■ TASK DETAILS ■
Check every line of the data for the string "will" and copy the ones that have it.

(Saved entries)

- - -

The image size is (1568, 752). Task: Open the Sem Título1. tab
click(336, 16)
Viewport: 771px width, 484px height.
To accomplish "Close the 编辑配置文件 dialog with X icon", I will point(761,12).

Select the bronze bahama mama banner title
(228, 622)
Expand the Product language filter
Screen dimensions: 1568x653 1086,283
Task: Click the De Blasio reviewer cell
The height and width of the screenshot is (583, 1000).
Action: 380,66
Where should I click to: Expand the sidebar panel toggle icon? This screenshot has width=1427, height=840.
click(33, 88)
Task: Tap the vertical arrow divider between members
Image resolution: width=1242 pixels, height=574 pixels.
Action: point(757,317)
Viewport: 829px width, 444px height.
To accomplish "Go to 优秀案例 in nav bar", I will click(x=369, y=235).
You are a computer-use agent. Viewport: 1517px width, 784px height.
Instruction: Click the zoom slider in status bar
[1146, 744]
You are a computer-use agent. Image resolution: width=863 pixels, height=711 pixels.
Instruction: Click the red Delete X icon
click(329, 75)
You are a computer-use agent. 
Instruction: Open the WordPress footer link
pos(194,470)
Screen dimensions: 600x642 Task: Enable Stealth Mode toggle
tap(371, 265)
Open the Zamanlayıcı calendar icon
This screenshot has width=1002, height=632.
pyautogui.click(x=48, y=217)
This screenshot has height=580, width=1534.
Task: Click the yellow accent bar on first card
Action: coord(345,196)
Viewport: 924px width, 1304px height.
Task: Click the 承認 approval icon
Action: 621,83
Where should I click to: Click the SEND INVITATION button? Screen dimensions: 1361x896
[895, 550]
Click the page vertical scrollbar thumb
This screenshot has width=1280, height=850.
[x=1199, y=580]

- - -

■ RESULT OF THE EXERCISE ■
To accomplish "Close the 编辑配置文件 dialog with X icon", I will point(761,12).
To accomplish "Go to 优秀案例 in nav bar", I will click(x=369, y=235).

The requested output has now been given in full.